The Observer (Kampala)
2 July 2009
editorial
The long-awaited Bill to actualise the constitutional amendment placing Kampala City under direct central government administration was tabled in Parliament last week. As expected, several people and institutions are vehemently opposed to the idea.
When this proposal was first mooted, it was immediately seen as an attempt by the NRM government to forcefully take charge of Kampala through legislation, having failed to do so through elections. Indeed, this could well have been the motivation of the ruling party.
However, the continued gross mismanagement of the city by opposition-led administrations, one after another, has left many doubting Thomases with no alternative but to support a central government takeover.
Yes, Kampala has been under the NRM before and it still didn't sparkle. Yes, several institutions are under central government authority, but they are decaying all the same. But this is a desperate situation that calls for desperate measures. Kampala has gone to the dogs and someone has got to do something about it.

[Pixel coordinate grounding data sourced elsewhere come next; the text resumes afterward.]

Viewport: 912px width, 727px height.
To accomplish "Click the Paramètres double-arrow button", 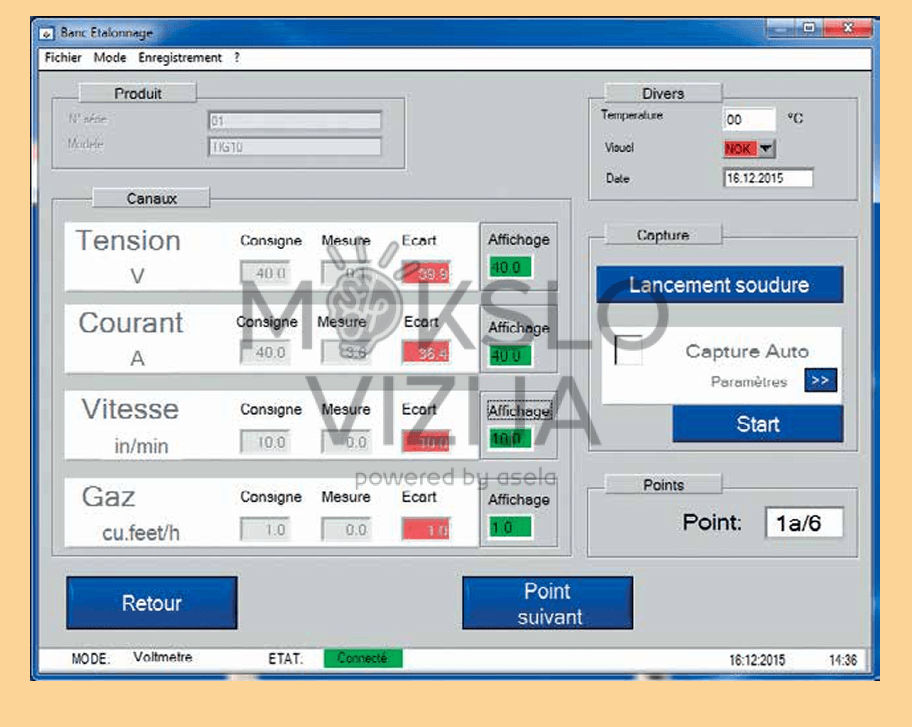I will pyautogui.click(x=820, y=381).
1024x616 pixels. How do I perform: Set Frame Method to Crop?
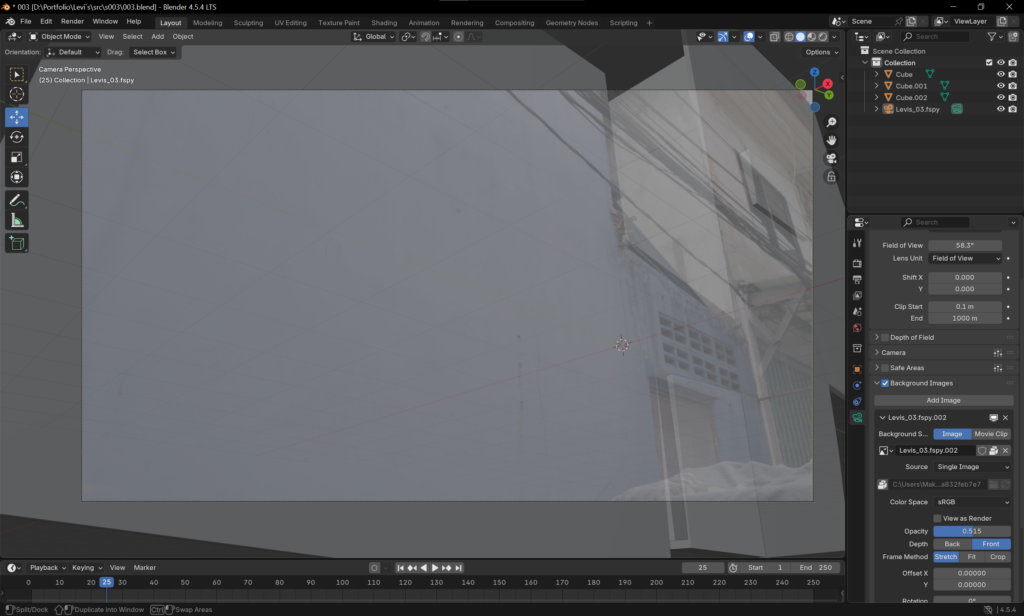pyautogui.click(x=997, y=556)
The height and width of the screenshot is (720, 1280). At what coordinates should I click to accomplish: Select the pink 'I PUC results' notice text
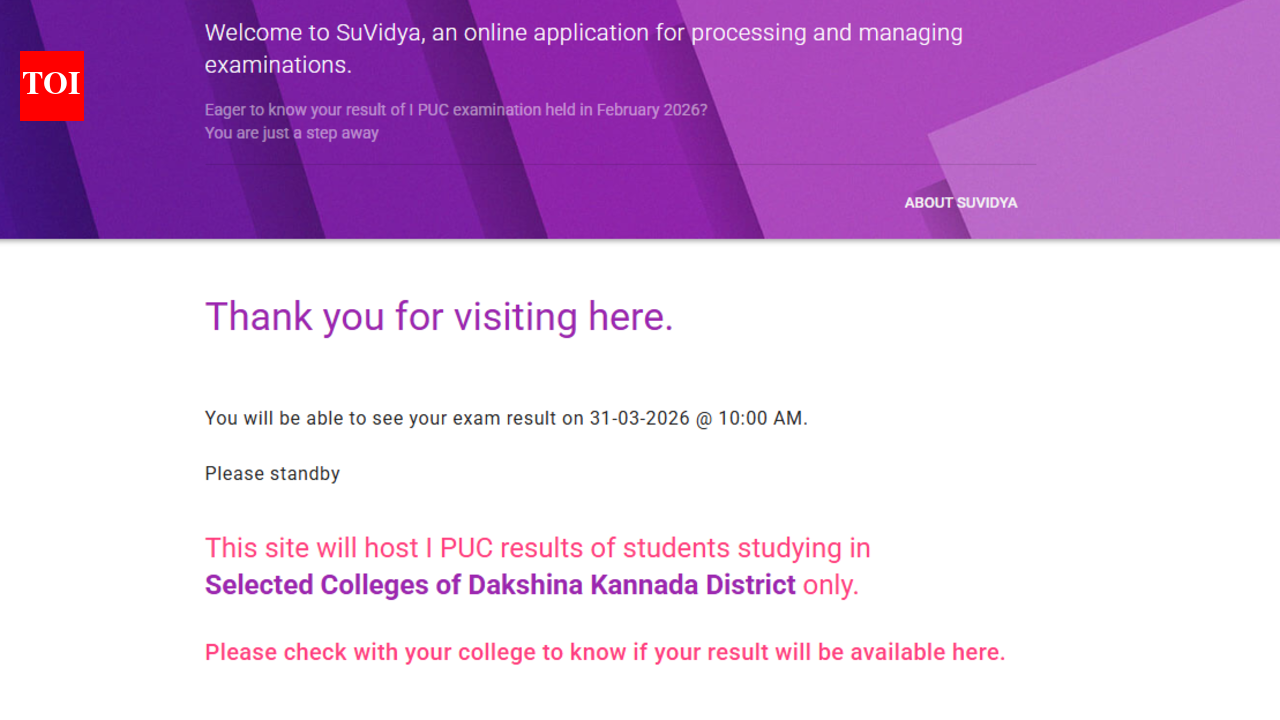[x=537, y=548]
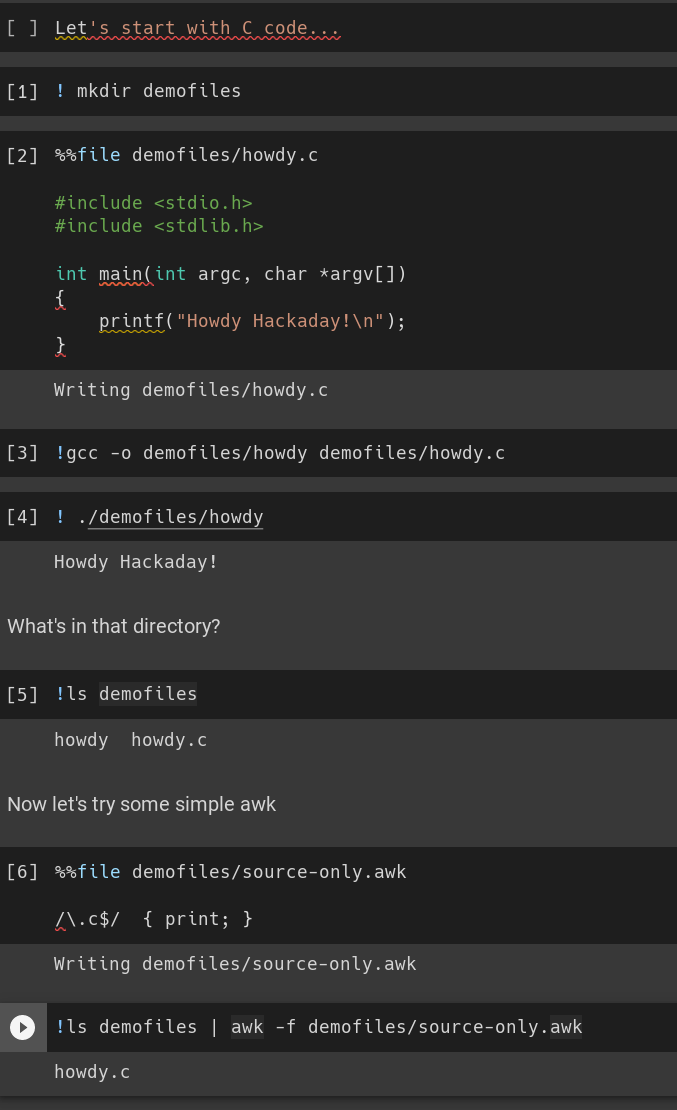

The corruption, the potholes, the dust, the darkness, the garbage, the flooding, the utter lack of planning, is what Kampala residents have known all these years. How much longer can this continue?
For every country, the capital city is its face. It was therefore wrong, in the first place, to place Kampala on the same footing as other local governments. The challenges facing Uganda's capital are different and certainly greater.
Such unique challenges put the central government in a much better position to give Kampala a facelift because not only does it have more resources at its disposal, it also has a point to prove.
Both Kampala City Council as it is today, and the central government, are indeed devils in the eyes of many city residents, but the latter appears to be a lesser devil here.
What it needs is a benefit of the doubt, which some of us are ready to give. Otherwise, the alternative is keeping a status quo that has failed to deliver. Surely things can't get worse than they already are!
At the end of the day, most residents of Kampala care more about pothole-free roads, cleaner streets, and functioning traffic lights, than the political party of the men and women in City Hall.